**What the task asks**: Within the entries below, count the lines that hold the string "page" and give only that number.

**Records**:
::::::::::

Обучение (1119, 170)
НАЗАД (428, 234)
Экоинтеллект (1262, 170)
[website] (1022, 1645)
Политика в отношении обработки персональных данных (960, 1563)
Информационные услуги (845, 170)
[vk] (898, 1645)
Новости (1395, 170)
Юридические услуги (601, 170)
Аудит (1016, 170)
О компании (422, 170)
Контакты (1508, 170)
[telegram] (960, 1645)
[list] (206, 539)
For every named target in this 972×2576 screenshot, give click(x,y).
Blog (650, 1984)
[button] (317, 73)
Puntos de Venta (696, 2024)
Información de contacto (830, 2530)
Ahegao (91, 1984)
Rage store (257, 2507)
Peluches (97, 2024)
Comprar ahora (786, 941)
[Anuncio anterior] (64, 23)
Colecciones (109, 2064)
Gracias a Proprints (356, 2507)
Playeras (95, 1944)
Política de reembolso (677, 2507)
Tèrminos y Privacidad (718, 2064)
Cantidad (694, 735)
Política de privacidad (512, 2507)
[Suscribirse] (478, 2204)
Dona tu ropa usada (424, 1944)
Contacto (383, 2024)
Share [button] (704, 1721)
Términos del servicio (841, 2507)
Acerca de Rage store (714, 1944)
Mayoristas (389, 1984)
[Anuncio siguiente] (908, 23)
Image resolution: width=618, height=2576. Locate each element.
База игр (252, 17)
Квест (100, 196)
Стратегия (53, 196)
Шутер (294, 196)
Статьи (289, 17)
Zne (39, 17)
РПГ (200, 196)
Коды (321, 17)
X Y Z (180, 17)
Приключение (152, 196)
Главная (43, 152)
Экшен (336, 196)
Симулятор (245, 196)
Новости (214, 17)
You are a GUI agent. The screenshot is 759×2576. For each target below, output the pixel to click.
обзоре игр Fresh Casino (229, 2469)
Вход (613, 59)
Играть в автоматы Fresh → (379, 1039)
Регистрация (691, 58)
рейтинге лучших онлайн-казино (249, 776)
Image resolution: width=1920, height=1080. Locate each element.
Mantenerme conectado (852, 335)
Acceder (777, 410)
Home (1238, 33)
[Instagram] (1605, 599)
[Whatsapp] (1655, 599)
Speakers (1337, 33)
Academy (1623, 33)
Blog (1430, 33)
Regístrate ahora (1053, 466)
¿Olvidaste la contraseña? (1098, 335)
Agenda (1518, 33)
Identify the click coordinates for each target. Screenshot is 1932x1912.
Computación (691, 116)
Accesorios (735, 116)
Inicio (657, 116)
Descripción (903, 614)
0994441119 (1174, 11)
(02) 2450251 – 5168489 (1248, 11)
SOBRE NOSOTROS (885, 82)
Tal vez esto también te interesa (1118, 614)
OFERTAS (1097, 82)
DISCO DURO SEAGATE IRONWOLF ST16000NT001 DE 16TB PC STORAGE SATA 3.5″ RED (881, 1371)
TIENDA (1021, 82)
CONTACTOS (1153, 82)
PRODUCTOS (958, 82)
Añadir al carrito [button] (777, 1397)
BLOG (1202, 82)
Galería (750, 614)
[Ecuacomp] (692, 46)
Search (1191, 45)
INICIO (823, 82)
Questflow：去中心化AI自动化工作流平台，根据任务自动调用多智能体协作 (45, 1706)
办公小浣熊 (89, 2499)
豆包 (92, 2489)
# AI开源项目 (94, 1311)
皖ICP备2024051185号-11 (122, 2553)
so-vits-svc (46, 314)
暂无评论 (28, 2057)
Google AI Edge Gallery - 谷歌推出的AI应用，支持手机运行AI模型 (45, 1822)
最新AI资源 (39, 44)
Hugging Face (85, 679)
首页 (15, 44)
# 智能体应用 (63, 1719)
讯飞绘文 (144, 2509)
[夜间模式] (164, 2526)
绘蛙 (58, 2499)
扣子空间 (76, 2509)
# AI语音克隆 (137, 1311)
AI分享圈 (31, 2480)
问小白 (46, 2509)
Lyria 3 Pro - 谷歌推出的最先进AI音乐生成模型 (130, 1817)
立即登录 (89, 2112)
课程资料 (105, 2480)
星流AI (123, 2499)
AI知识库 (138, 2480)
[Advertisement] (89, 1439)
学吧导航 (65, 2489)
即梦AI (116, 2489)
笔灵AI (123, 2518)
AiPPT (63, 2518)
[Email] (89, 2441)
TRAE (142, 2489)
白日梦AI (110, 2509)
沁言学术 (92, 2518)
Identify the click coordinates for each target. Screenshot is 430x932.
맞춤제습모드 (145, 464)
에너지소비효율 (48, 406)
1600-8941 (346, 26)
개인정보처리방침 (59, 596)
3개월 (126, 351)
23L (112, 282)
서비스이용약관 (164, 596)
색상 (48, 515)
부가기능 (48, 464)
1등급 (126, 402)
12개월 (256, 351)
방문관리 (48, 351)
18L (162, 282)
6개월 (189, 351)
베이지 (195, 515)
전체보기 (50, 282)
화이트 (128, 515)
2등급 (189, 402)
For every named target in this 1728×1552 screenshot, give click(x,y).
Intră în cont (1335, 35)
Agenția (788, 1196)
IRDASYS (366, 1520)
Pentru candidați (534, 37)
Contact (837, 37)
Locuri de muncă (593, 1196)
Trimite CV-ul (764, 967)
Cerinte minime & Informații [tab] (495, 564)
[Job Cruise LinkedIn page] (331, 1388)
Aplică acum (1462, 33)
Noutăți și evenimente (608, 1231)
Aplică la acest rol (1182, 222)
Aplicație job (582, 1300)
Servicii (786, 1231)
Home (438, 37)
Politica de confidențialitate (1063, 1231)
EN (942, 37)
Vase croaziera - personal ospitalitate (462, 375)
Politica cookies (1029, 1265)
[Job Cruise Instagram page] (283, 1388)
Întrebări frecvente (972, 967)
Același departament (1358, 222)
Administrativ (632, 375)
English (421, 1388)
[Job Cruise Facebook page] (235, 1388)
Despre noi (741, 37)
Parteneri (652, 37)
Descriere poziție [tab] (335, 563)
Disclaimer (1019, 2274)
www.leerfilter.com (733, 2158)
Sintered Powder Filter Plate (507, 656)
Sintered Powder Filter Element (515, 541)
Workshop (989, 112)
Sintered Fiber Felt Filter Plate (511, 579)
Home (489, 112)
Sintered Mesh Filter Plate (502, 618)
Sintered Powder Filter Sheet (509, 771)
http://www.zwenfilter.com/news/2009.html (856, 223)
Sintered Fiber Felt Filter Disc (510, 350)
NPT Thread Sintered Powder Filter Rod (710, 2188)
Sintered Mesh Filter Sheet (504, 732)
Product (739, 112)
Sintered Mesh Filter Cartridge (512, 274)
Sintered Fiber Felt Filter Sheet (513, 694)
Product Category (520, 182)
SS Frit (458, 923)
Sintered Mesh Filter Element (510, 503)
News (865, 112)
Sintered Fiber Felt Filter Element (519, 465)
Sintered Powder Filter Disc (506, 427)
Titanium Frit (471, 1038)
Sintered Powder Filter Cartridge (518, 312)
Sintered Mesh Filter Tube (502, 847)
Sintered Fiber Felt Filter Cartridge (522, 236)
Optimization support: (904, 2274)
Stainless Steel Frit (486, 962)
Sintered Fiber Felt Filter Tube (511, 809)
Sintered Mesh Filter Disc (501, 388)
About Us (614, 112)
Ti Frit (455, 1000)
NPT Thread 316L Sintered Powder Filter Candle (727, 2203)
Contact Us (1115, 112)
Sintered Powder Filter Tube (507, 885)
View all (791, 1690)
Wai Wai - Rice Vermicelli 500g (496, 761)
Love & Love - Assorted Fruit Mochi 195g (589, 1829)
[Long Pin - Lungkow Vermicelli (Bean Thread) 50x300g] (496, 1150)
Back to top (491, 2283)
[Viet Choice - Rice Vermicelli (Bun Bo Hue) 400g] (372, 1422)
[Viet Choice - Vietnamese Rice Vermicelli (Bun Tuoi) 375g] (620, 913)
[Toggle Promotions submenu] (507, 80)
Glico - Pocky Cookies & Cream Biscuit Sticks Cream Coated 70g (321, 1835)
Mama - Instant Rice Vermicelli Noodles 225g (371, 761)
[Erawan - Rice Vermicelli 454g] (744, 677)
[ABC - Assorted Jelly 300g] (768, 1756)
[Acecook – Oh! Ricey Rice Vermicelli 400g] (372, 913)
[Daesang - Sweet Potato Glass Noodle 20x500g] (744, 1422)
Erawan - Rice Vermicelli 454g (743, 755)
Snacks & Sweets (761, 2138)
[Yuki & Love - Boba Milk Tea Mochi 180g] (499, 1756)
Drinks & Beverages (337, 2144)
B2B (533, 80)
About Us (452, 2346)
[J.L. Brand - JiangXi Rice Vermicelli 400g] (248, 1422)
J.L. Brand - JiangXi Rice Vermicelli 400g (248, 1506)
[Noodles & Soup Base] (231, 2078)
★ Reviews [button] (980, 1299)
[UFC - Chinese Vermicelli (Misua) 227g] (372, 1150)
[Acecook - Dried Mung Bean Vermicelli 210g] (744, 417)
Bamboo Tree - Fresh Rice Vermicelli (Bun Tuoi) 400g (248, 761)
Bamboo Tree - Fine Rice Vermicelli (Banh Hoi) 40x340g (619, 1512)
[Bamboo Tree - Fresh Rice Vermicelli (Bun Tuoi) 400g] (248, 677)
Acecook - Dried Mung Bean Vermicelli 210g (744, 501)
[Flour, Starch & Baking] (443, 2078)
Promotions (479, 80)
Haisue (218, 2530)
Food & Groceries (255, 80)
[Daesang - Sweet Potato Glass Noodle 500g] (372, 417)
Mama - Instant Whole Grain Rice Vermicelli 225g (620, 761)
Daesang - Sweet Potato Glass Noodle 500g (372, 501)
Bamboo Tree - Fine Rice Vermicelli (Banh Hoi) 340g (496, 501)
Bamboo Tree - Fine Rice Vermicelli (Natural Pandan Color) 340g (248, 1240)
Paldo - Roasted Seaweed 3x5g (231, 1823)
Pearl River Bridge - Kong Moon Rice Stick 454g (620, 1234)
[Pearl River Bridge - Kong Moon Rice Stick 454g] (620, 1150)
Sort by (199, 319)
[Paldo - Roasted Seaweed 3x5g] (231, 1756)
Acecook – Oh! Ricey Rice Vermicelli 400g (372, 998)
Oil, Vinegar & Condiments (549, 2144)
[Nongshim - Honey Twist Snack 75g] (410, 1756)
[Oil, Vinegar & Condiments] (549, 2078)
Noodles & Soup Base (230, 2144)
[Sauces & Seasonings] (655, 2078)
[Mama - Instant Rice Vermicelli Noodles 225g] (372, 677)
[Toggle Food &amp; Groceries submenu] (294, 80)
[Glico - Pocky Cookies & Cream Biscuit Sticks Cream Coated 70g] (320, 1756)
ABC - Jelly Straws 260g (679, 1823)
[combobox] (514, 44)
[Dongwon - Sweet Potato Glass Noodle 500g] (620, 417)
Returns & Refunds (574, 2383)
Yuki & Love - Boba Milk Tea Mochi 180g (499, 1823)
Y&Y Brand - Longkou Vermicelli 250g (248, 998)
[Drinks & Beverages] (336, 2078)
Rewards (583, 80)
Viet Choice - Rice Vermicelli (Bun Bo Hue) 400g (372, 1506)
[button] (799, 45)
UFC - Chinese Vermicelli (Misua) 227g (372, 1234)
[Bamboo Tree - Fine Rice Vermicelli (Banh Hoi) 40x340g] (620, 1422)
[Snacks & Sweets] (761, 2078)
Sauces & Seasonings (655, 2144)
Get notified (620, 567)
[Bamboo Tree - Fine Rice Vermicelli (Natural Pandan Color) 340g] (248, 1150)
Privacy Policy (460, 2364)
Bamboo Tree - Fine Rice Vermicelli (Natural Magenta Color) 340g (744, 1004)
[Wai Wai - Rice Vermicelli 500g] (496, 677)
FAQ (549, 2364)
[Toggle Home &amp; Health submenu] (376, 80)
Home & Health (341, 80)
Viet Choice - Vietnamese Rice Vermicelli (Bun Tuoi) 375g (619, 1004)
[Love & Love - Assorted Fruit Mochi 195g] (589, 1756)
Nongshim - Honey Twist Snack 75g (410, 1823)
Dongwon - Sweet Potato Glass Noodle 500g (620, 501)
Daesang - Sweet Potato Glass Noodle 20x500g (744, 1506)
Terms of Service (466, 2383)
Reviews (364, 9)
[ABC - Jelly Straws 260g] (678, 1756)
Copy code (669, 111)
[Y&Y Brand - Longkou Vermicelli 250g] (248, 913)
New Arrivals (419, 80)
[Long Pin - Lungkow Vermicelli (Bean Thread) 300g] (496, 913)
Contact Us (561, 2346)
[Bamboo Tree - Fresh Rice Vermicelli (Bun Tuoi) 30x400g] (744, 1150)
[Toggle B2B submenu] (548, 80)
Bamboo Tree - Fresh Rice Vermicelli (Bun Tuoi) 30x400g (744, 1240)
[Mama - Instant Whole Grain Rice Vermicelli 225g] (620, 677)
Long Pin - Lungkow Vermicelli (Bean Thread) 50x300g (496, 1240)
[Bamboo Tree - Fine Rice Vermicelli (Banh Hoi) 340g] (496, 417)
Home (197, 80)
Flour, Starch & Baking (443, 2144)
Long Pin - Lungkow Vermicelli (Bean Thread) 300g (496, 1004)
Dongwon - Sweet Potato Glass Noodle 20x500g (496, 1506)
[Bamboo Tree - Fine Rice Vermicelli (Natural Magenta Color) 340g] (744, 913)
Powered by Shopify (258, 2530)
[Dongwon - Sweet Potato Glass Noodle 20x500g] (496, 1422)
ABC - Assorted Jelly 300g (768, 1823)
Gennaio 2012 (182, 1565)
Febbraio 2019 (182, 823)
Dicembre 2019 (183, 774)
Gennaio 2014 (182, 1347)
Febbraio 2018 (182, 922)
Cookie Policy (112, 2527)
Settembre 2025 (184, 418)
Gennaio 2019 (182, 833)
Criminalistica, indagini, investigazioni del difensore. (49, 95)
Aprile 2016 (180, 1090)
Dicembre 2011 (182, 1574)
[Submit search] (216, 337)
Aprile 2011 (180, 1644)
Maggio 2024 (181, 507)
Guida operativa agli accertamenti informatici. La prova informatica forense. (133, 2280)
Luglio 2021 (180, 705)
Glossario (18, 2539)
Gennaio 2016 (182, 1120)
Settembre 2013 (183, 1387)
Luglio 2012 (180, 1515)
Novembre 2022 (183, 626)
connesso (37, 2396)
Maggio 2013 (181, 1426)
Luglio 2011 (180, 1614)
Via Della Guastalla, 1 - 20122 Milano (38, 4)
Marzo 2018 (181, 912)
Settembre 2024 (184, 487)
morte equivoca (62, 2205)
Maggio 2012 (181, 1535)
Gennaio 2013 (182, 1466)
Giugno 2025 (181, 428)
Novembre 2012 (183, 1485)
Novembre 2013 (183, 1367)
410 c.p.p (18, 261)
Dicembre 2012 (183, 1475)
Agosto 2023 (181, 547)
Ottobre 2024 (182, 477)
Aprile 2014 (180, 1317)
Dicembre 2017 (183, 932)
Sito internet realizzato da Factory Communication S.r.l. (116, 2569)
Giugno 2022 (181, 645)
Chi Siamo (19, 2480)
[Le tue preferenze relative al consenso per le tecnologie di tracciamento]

::::::::::

**Output of the exercise**: 3